Estado de Chihuahua, México

Santiago watched Tío Ysidro walk by him and the three toddlers as if they were nothing more than rocks in the yard. Not that the toddlers even looked up from their mud pies at the arrival of their papá. Just as well, or they would have seen an expression like a lightning storm ready to strike on their papá’s face.

He jumped to his feet as the front door slammed behind Tío, ready to urge the kids to safety before the storm broke. Except he wasn’t quick enough.

“What do you mean you got fired?” Tía Roberta’s voice came clearly through the closed door.

“Have I told you the story of the singing zanate?” Santiago whispered excitedly as he pointed to a fence post. He whistled at the bird perched on top of the rotting wood, ready to make up a story on the spot. The children—Jesús, Apolo, and Artemisa—who normally loved hearing Santiago’s stories, were too interested in their mud projects to pay attention to anything else. Including the shouts from the house. But the mud wasn’t enough to keep Santiago from hearing everything.

“I mean, you insulted the boss’s wife, and now I’m fired,” Tío Ysidro shouted back.

“When have I met your boss’s wife?”

The viejita from next door opened her window a bit wider. Since she did not have a TV, her main source of entertainment was eavesdropping on everyone up and down the calle. Santiago would have given anything to be entertained by a TV instead.

“Apparently you met her this morning, while she stood in front of you waiting for the bus.”

“¿Patas flacas?” Tía retorted. “That was her?”

“¡Patas flacas!” Artemisa screeched, as if calling someone “skinny legs” was the funniest insult in the world. For a two-and-a-half-year-old, it probably was.

“You called her that? To her face?” Tío exclaimed.

“She cut in front of me!”

Tío Ysidro let out a string of bad words, which Santiago covered up by splashing his hands in the mud and getting the kids to follow suit.

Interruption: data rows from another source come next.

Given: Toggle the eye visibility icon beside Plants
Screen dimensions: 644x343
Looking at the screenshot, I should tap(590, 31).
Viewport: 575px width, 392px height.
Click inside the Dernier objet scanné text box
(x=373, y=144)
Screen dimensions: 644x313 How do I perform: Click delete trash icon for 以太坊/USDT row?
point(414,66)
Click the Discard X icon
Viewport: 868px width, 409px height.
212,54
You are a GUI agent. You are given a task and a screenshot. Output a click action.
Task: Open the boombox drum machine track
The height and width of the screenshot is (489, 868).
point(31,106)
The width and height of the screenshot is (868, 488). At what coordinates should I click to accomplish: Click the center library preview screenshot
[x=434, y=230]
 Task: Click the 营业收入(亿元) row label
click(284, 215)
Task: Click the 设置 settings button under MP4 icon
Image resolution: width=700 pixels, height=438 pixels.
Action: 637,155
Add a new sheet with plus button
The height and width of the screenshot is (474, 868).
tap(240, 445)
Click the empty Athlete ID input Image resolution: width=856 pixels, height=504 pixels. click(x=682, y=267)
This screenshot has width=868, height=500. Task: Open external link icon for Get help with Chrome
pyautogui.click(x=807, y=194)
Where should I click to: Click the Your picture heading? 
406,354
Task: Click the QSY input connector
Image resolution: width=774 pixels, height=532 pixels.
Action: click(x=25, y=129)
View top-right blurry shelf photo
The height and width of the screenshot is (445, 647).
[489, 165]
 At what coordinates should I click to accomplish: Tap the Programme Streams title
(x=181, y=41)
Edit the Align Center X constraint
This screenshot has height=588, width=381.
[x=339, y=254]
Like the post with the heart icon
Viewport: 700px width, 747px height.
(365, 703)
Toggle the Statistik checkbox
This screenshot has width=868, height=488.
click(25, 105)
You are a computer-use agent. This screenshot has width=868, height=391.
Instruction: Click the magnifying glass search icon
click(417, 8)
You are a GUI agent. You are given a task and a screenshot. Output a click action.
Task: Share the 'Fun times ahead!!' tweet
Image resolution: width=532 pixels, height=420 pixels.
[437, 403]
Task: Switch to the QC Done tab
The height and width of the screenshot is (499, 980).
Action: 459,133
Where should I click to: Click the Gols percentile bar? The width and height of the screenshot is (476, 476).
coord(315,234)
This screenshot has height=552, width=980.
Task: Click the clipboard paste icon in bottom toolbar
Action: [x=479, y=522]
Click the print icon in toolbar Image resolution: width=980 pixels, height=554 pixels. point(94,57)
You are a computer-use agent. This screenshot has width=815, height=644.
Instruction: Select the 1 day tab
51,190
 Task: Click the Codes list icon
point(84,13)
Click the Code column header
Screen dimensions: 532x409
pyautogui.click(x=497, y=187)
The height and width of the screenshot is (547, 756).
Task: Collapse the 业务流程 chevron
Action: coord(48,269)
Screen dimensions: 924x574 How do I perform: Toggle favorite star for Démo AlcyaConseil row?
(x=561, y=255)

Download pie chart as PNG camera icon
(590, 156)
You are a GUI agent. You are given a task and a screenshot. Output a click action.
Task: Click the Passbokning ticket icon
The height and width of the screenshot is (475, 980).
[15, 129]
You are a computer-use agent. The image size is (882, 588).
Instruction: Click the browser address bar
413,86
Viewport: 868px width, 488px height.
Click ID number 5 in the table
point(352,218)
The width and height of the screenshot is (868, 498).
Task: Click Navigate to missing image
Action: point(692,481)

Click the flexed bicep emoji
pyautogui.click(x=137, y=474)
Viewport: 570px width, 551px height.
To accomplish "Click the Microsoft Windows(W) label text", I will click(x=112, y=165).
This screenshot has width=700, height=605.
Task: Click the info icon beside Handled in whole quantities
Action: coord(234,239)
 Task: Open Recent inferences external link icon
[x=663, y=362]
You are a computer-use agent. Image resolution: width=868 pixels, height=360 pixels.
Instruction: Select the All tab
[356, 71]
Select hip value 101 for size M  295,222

Still, Tío’s next yell remained completely audible. “How could you say that to her?”

A crash like a pot being thrown to the floor erupted from the kitchen. This time, Jesús and Artemisa looked up from the mud.

“Great, that was our dinner.” Tía Roberta’s accusations came out so loud and clear the viejita next door must have been grinning at the great reception. “Unless you want to pick up the rice from the floor, we have nothing else to eat tonight, and we’re all going to starve.”

“How can there be nothing to eat? I gave you money for groceries two days ago.”

“Yeah, and it’s gone. You barely gave me enough for one meal.”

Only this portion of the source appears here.